# CitizenX

Ecrire pour exister

23 septembre 2021

Ma fille de 11 ans me demandait l’autre jour : pourquoi tu écris papa ? Puis juste après, est-ce qu’il y a des gens qui lisent ce que tu écris ? Elle est de cette génération où le succès se compte en abonnés ou en followers, au point que cela en devient l’objectif, si ce n’est unique, au moins principal, le but ultime étant, évidemment, d’en tirer une rémunération ou une certaine forme de célébrité, éphémère bien entendu.

Seulement, je ne suis pas de cette génération là. Je suis un vieux de la vieille, déjà, mais ces deux questions m’intéressent néanmoins.

Pourquoi est-ce que j’écris ?

J’écris parce que écrire est pour moi aussi essentiel que parler. Or je ne vais pas parler tout seul comme un con dans mon bureau, donc j’écris. J’ai toujours écrit. Bien sûr, j’ai commencé par parler, beaucoup apparemment, selon mes parents. Mais dès que j’ai su aligner deux phrases consécutives, puis trois, puis quatre, je me suis rendu compte qu’il n’y avait pas de limite. J’écrivais des cahiers de vacances, au jour le jour, je décrivais tout ce que je voyais, vivait, ressentait, les gens que je rencontrais. J’écrivais et dessinais des bandes dessinées avec mon oncle Yves comme personnage principal. Je lui faisais vivre des aventures à la James Bond, sauf que j’avais remplacé l’Aston Martin par une Citroën BX. Oui, je sais, c’est pas la même chose, mais on fait des histoires avec ses propres matériaux, inspirations et on prend ce qu’on a sous les yeux. J’écrivais des lettres enflammées à des copines qui me prenaient pour un bouffon. Au lycée, je rédigeais de longues dissertations de français très travaillées. Je me souviens d’ailleurs d’une fois où la prof avait lu des extraits d’une copie, extraits qu’elle trouvait formidables. Tous provenaient de ma dissert. J’étais fier et me suis dit, je vais avoir une note canon. Et bim, 7/20. La gueule de bois ! J’avais des idées, plein d’idées même, de belles tournures de phrases, mais j’étais nul en orthographe. Je me disais, qu’importe le contenant, pourvu qu’on ait l’ivresse. Le fond m’intéressait davantage que la forme. Bon, j’ai fait des efforts pour soigner cette vilaine orthographe, je n’allais tout de même pas me taper des notes pourries toute ma vie à cause d’un manque d’effort et de concentration, et j’ai continué à écrire, car encore une fois, écrire est pour moi un exercice vital, au même titre que respirer, boire ou manger, très haut sur la pyramide de Maslow.

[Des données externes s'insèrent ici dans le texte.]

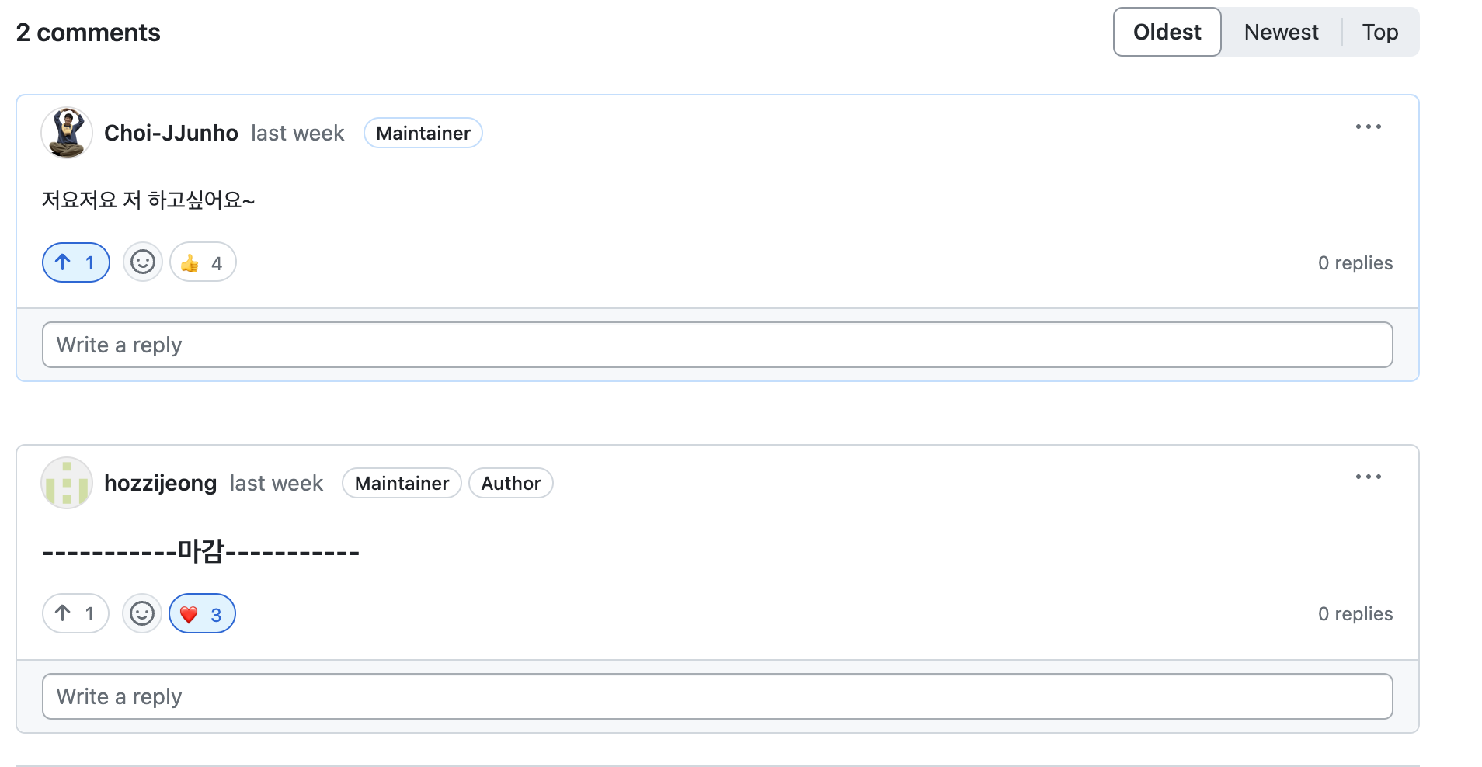This screenshot has height=767, width=1482.
Task: Open Choi-JJunho's profile avatar
Action: (67, 133)
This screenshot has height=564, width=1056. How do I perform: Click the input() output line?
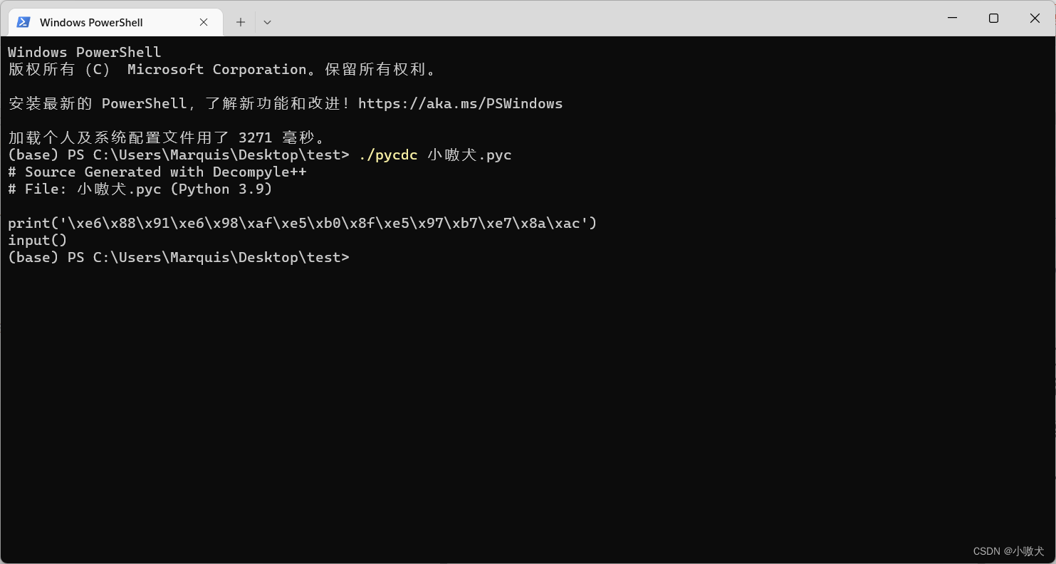click(38, 241)
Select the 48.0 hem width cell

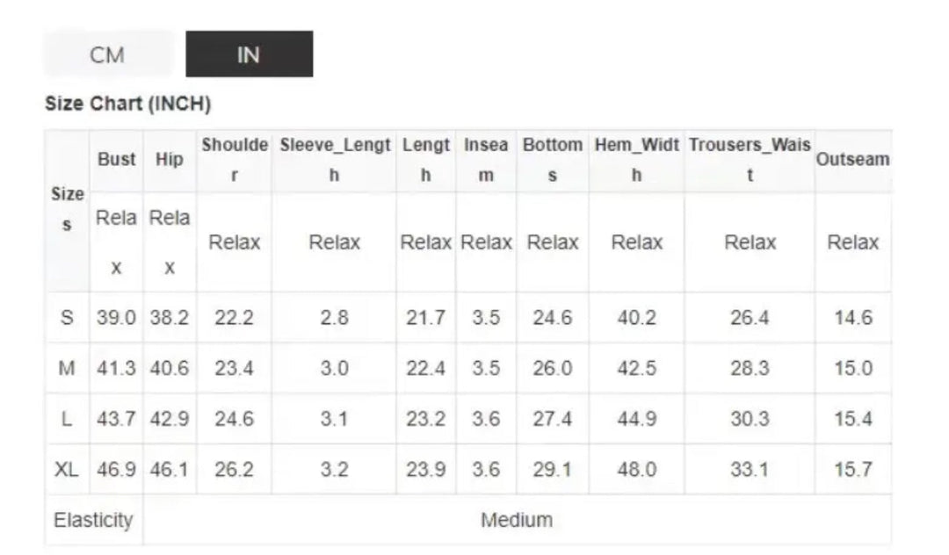[636, 470]
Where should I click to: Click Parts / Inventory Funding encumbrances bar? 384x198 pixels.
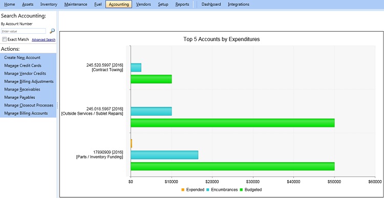(164, 155)
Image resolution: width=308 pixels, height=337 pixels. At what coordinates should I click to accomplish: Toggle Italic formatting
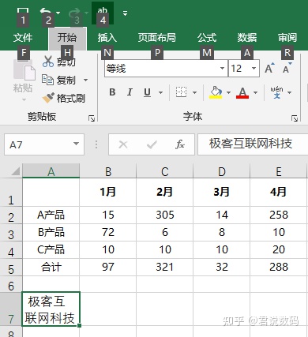(130, 92)
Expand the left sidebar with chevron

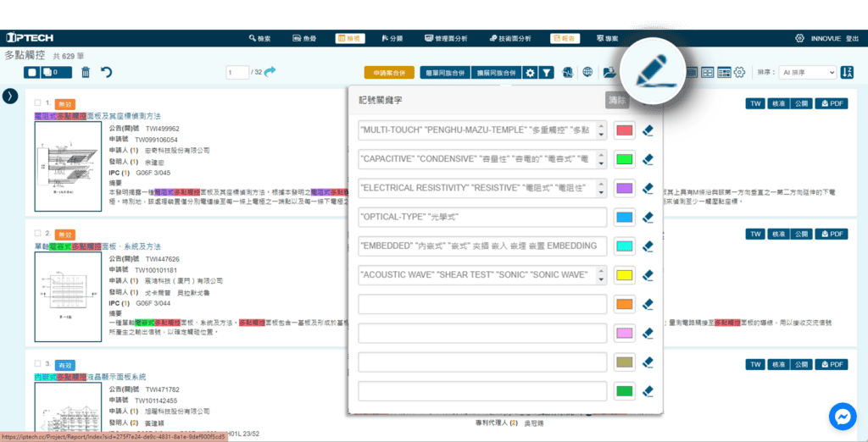11,96
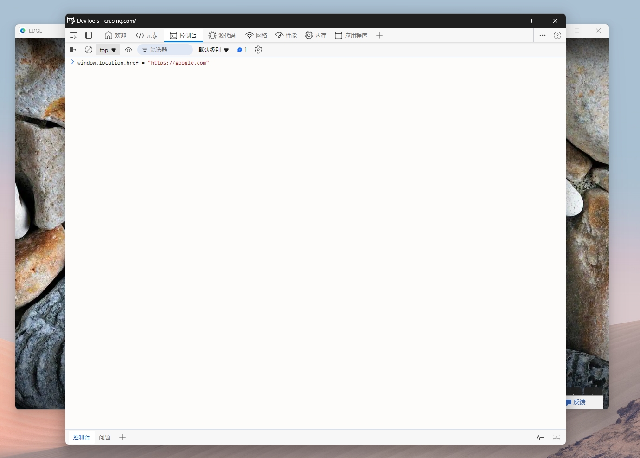
Task: Click the inspect element picker icon
Action: click(x=74, y=35)
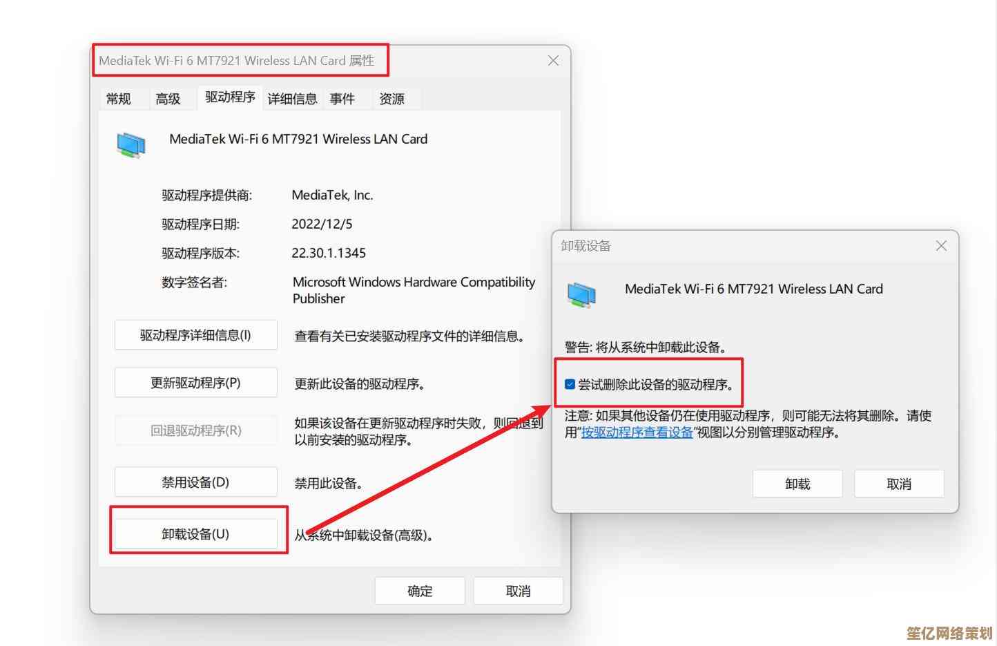Click 取消 in the uninstall dialog
The height and width of the screenshot is (646, 997).
point(899,484)
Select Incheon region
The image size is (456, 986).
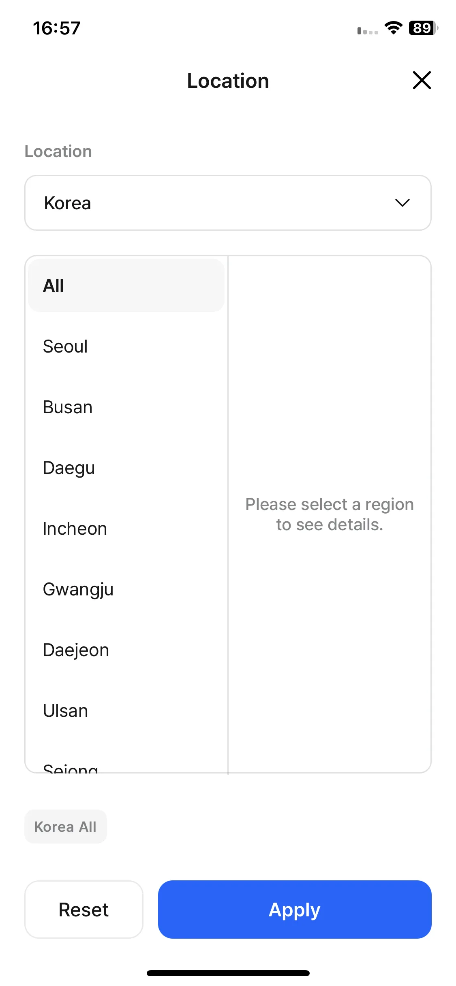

Ecrire, raconter sa vie ou celle d’un autre est une chose, mais cela s’inscrit ici dans une démarche spécifique. J’ai créé le site Citizn.org en réaction au grand débat national organisé par Emmanuel Macron et Edouard Philippe pour sortir de l’ornière dans laquelle ils s’étaient mis avec les gilets jaunes. Je trouvais l’initiative intéressante et beaucoup de Français aussi puisque nous avons été des millions à faire des contributions, sur papier ou sur internet, croyant naïvement à l’utilité démocratique de la démarche. La déception fut à la hauteur de l’espérance quand après l’incendie de Notre Dame, notre cher président déclara qu’il n’y aurait ni synthèse, ni mesure particulière à la suite du grand débat puisqu’il avait été élu sur un programme et qu’il entendait aller jusqu’au bout. Il allait à présent s’attaquer à la réforme des retraites. Dont acte ! J’ai donc créé Citizn.org pour pouvoir faire émerger et promouvoir les idées citoyennes, que ce soit au niveau local ou national.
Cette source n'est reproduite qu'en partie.